JAKARTA - Komisioner Komisi Pemilihan Umum (KPU) Viryan Azis rampung diperiksa tim penyidik Komisi Pemberantasan Korupsi (KPK). Ia mengaku diselisik penyidik soal proses Pergantian Antar Waktu (PAW) Anggota DPR dari PDIP.
"(Ditanya) seputar PAW ya, penggantian calon terpilih dari Riezky Aprilia dengan Harun Masiku," kata Viryan di Gedung Merah Putih KPK, Jalan Kuningan Persada, Jakarta Selatan, Selasa (28/1/2020).
Viryan diperiksa dalam kapasitasnya sebagai saksi terkait kasus dugaan suap penetapan Anggota DPR Pergantian Antar Waktu (PAW) dari PDIP. Ia diperiksa untuk penyidikan tersangka yang berinisial SAE.

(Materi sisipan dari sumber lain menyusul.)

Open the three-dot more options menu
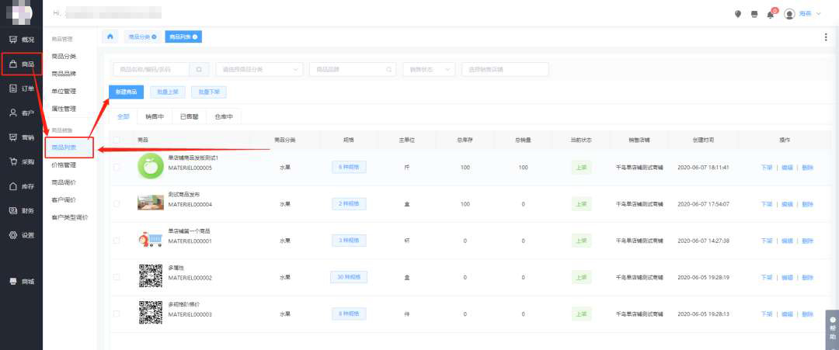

Viryan mengaku lupa dicecar berapa pertanyaan oleh penyidik. Intinya, kata Viryan, ia hanya ditanya seputar PAW Harun Masiku. "Wah saya enggak menghitung itu pertanyaannya, yang tadi ditanya hanya seputar Harun Masiku," ujarnya.
Untuk diketahui, PDIP memutuskan melimpahkan suara Nazarudin Kiemas yang telah meninggal dunia ke Harun Masiku. Almarhum Nazarudin Kiemas merupakan peraih suara terbanyak di Dapil Sumatera Selatan 1 dan mendapatkan satu kursi di DPR. Namun, Nazarudin meninggal sebelum menjabat sebagai Anggota DPR.
(Baca Juga: Ketua KPK: Harun Masiku Pasti Akan Ketangkap!)
Setelah itu, KPU memutuskan bahwa Caleg asal PDIP, Riezky Aprilia sebagai pengganti Nazarudin. Sebab, Riezky merupakan peraih suara tertinggi kedua setelah Nazarudin di Dapil Sumsel 1.